Here is someone who has used them to turn the BeagleBone into a 100MHz Logic
Analyser: [http://theembeddedkitchen.net/beaglelogic-building-a-
logic-a...](http://theembeddedkitchen.net/beaglelogic-building-a-logic-
analyzer-with-the-prus-part-1/449)

------
ambrop7
It's sad how the software stacks have gotten to this point where toggling a
pin is so horribly inefficient. And there's no good reason it has to be.

\- Instead of filesystem operations there could be ioctl, which is still safe
from the OS perspective (yes there is overhead compared to direct register
manipulation but much less than putting strings into the /proc filesystem).

\- With a real-time kernel combined with understanding of the scheduling and
relevant concepts (e.g lock memory), it should be possible to achieve much
better latencies, possibly on the order of tens of microseconds.
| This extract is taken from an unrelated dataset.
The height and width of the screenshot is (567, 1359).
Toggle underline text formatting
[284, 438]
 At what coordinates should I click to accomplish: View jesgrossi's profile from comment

I'm not sure
how much variance there invariably will be due to processor cache or other
sources but I suspect it's too little for most people to care.

\- Finally, does anyone have an idea about the possibility of handling
interrupts in user space? I don't mean "second-level" (bottom-half) handlers,
but the raw interrupt handlers, without any overhead of scheduler or work
queue in front of your code. Sure there are more things to be careful about
like making sure you're acknowledging an interrupt but that's a given. Doesn't
it mostly boil down to the kernel setting up appropriate context like virtual
memory within the ISR? Do CPU designs prevent doing this?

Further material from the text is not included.